Командир ещё долго возмущался отвратительной охраной командного пункта полка, а когда иссяк, достал из шкафчика бутылку водки и тарелку с колбасой. Я раскрыл карту мы выбрали цель около Алхан-Калы и жахнули туда 2мя залпами вторым дивизионом. Ушёл я от командира в три часа ночи, а проснулся в 6:30. Читсяков не стал меня будить: хочет мне что-то доказать. Ну, это его проблемы.

12:05 Начал работать первым дивизионом майор Тругуб, он ушёл со спецназом за передок. Ис-

тратил на пристрелку 14 снарядов. После пристрелки навели весь дивизион, определив

цель как взводный опорный пункт.

Эти и следующие сутки придётся на ЦБУ дежурить нам с Чистяковым по очереди вдвоём. Кравченко ещё не приехал с отпуска по семейным обстоятельствам, а Гутник сопровождает корректировщиком колонну в Моздок.

…– Гутник, быстро собирайся, готовь радиостанцию, через час едешь корректировщиком с колонной в Моздок. Да и реши все вопросы взаимодействия со старшим колонны. – Я сел на свою кровать и потянулся к чайнику, чтобы налить себе кофе.

Гутник без энтузиазма выслушал мой приказ и промолчал, не двинувшись с места.

– Товарищ капитан, я не понял? Ты чего сидишь?

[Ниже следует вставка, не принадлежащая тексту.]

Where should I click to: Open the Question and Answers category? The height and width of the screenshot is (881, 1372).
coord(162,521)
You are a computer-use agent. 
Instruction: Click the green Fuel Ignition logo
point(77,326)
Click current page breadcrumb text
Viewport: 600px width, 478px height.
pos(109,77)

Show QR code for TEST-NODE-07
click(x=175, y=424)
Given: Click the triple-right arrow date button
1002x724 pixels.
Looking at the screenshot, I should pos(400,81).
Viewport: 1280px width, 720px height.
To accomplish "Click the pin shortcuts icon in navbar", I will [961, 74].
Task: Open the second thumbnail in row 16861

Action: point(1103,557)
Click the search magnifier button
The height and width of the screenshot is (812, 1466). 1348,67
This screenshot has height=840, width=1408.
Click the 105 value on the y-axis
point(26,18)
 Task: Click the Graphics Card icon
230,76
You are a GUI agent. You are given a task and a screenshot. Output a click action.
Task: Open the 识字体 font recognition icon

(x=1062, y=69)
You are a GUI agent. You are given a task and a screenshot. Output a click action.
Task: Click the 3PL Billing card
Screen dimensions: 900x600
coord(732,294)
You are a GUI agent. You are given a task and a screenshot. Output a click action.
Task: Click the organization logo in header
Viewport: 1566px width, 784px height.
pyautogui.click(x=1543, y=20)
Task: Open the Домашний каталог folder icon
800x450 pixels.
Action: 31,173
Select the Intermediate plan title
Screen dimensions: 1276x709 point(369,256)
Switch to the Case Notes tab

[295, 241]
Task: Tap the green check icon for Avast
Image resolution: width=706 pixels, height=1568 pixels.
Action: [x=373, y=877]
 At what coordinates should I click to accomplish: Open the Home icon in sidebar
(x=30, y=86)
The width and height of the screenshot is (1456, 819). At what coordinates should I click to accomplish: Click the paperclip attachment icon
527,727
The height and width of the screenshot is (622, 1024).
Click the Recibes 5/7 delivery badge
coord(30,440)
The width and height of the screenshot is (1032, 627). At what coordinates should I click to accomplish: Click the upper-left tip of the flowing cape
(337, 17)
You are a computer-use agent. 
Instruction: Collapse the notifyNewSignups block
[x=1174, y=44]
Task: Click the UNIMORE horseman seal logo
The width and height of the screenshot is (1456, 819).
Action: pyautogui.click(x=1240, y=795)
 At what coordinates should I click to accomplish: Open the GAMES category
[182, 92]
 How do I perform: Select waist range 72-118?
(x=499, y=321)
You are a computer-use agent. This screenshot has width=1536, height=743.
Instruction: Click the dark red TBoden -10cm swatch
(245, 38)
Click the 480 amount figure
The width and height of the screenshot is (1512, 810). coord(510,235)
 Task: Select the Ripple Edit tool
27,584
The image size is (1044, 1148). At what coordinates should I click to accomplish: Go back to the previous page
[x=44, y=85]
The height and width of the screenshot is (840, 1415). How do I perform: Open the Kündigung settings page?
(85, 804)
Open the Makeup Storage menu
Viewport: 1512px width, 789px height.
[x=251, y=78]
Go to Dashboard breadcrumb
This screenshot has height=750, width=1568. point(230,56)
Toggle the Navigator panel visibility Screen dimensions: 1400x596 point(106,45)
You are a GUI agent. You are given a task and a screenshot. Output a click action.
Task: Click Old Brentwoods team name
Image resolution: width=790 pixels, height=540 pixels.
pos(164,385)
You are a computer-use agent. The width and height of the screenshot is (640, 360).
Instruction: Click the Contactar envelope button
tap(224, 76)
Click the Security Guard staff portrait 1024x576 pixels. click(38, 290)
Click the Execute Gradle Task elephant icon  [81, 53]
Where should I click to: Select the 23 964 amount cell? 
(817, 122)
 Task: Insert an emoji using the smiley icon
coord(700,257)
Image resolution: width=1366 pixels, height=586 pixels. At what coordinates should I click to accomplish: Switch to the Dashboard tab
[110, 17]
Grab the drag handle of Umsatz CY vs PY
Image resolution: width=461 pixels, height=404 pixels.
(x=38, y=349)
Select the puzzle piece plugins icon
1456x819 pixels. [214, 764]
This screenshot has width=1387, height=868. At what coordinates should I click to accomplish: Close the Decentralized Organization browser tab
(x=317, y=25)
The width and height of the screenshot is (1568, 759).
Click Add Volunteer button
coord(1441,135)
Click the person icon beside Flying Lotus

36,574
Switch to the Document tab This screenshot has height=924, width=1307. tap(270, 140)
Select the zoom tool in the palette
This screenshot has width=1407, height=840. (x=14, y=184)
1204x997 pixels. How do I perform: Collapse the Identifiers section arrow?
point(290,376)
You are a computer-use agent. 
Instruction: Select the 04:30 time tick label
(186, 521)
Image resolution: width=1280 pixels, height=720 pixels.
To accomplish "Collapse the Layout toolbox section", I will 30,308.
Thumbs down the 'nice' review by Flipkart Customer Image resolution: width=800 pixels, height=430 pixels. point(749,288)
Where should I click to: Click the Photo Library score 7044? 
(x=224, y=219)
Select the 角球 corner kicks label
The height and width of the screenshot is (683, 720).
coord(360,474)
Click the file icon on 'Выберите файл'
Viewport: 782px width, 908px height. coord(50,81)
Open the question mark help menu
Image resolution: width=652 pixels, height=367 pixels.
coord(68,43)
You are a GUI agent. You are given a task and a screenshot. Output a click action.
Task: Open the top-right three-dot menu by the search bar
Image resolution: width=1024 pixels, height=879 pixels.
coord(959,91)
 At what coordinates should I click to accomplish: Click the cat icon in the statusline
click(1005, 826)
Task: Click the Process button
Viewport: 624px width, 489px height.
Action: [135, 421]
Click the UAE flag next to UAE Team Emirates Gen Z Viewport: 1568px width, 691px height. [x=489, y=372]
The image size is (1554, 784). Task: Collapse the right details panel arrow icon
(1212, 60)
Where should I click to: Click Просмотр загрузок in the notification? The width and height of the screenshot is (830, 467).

Вперёд. – Я отхлебнул кофе и с недоумением уставился на офицера, который продолжал упорно сидеть на табуретке. – Гутник ты меня слышишь?

– Слышу, товарищ подполковник, – Володя поднял на меня полные тоски глаза, – Может быть, пошлёте вместо меня Чистякова? А?

– Ты чего? Чистяков здесь мне нужен. Он всё-таки старший помощник. А что за проблемы, я не понимаю?

– Да, напьюсь я там, товарищ подполковник. Наебенюсь, не смогу удержаться. – Гутник вскочив с табуретки, подскочил к моей кровати и горячо заговорил, – Товарищ подполковник, прикажите мне не пить. Прикажите и смогу удержаться.

– Ты чего, Володя? Ты чего за ерунду несёшь? Какой приказ? Возьми да не пей….

– Да, не смогу я так удержаться, а вот если прикажете – то удержусь.

Я был обескуражен той беспомощностью и безнадёжностью, которая прозвучала в его голосе. Ну, не законченный же он алкоголик, надо попробовать убедить его.

– Володя, а ты не пей – просто не пей и всё. Бери пример с меня: я выпью свою норму, которую определил и всё – ведь не пью. Зачем тебе приказы? Посмотри на меня и не пей….

– Не могу, – тихим и тоскливым голосом произнёс Гутник, у него уже прошёл весь запал и он опять понурился, – я как увижу водку, так всё забываю. Каким то уровнем мозга понимаю, что нельзя, но остановиться уже не могу: пока не вырублюсь – не остановлюсь. Вот такие мои дела.